Job 1:
Please copy out the part of the jokes that opens with the words containing "[Dramatically turning from" and closes with "shitting his pants.".

4 y.o: I used the potty. Can I have a treat?
Me: No. You always go in the potty
4: I can stop
Me:
Apparently I negotiate with terrorists
Start a lawnmower upside down and you have a personal helicopter
You can always count on me to bring my famous recipe of “bag of ice” to your summer cookout.
once I asked my parents if they had any ghost stories, and my mom was like “well, we used to live in a farmhouse with a faucet that always leaked.” and then my dad said “one time I saw the devil”
I don’t understand parents who have trouble saying no to their kids.
It’s literally my first instinct.
EXCITED INVENTOR: this is the best thimg since sliced bread!!!!!
SLICED BREAD: [anxiously smokig in the corner] i wish i was never invented
HOT older men in YOUR area want to know if YOU have been playing with the THERMOSTAT?
Person drinking Smart Water: It’s like I’m being smart about what I put in my body.
Me, mouth full of Smartees: We’re so much alike.
a fun game to play with a chiropractor is to go completely limp after they pop your neck just to see what they do
Winter sex: “Let’s do this”. *slowly takes off all three pairs of rugby socks, wipes nose, continues to take off more socks*
The human liver can withstand up to 97% damage and make a full recovery.
Yet not one doctor will accept this as an argument for alcoholism.
I learned everything I need to know from cats. When things get sketchy, run like hell and then stop and groom yourself
Groom: I do.
Priest: And..
Me: can you give me a minute? [pulls best friend aside] ok what should I say because I don’t wanna look as though I like him too much and seem needy will I just say lol or make a joke.
‘You look fat’ is both an ice-breaker and a bone-breaker
If a guy says he’ll take you to pound town, ask for details about the puppies. I’m not taking that trip unless there’re puppies.
My 8-year-old just offered me leftover cashews from his lunch, asking “Do you want these nuts?” and I’m not mature enough to be a parent.
[Dramatically turning from the jukebox and flipping my collar]
“May I have this dance?”
[Who Let The Dogs Out starts blaring]
We can’t afford to take our kids to a corn maze this year so we’re just going to take them to an IKEA instead.
It’s not fair how many boring things my nephew gets out of going to simply by shitting his pants.
With the cost of concert tickets, you better not be asking the crowd to sing, I did not pay to hear a drunk girl sing my favorite song.

Data extract:

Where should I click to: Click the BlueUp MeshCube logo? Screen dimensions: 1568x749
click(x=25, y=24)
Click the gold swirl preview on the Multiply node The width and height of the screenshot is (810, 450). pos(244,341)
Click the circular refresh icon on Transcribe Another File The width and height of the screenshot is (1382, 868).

---

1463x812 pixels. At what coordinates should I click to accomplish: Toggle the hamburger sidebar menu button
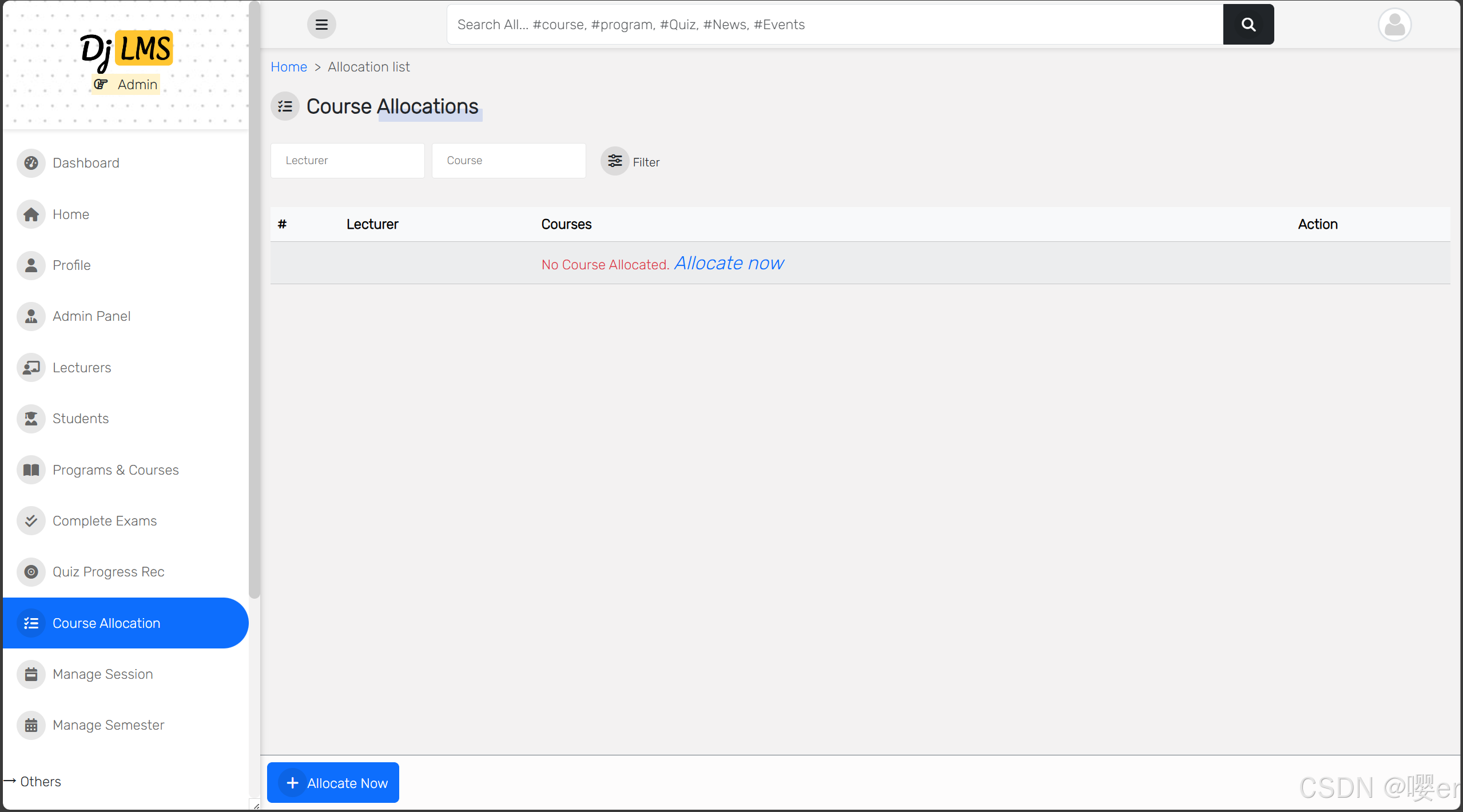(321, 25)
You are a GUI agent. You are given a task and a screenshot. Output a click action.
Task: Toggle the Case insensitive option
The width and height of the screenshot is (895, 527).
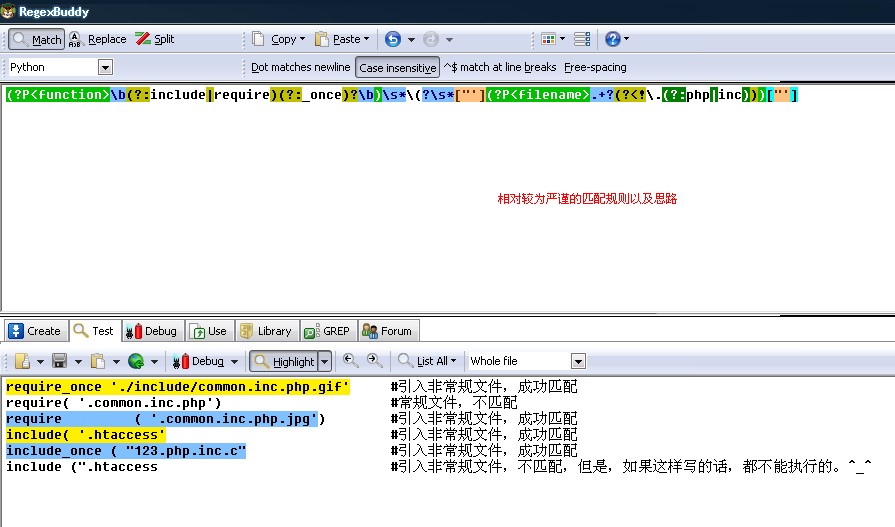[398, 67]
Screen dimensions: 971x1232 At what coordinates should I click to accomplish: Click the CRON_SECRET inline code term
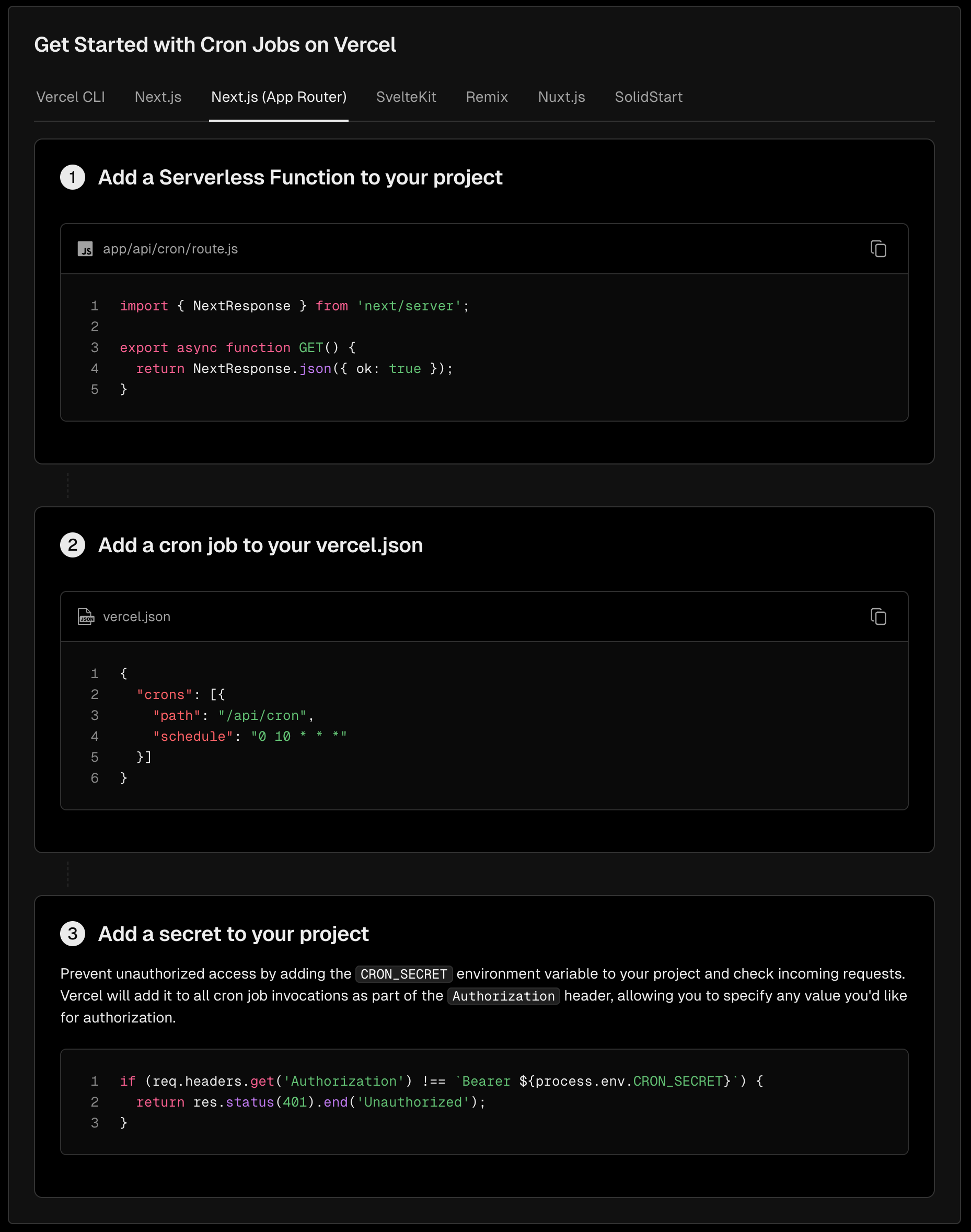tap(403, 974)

--

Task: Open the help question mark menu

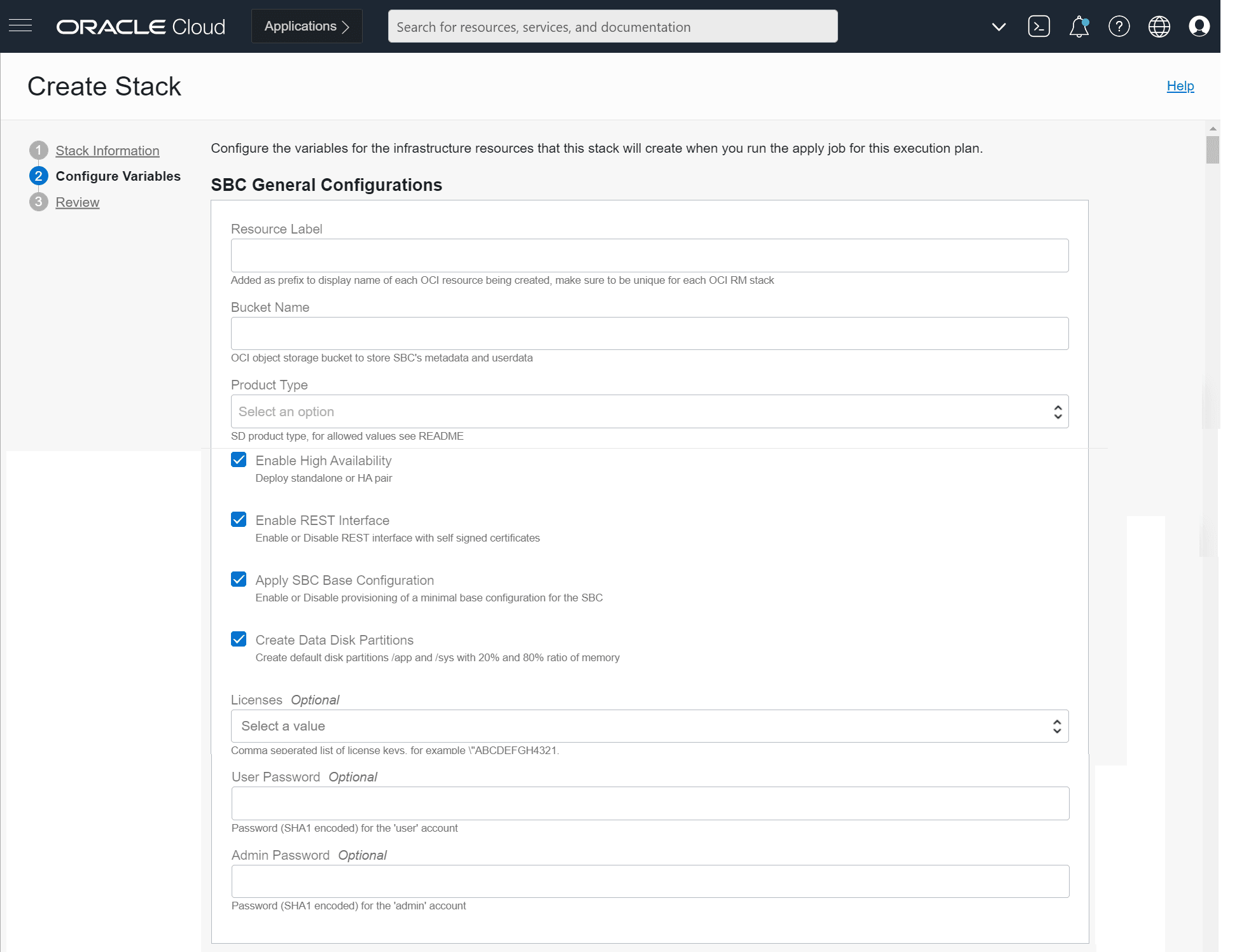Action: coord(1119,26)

Job 2:
In the entries, revise the part that opens with the line containing "You are a GUI" and closes with the line containing "tap(403, 974)" by putting "screen capture" in place of "screenshot", with everything else unchanged. Return only those lines and leave the pictures out.

Full solution 1:
[Dramatically turning from the jukebox and flipping my collar]
“May I have this dance?”
[Who Let The Dogs Out starts blaring]
We can’t afford to take our kids to a corn maze this year so we’re just going to take them to an IKEA instead.
It’s not fair how many boring things my nephew gets out of going to simply by shitting his pants.

Full solution 2:
You are a GUI agent. You are given a task and a screen capture. Output a click action.
Task: Toggle the Case insensitive option
The width and height of the screen capture is (895, 527).
[398, 67]
Screen dimensions: 971x1232 At what coordinates should I click to accomplish: Click the CRON_SECRET inline code term
tap(403, 974)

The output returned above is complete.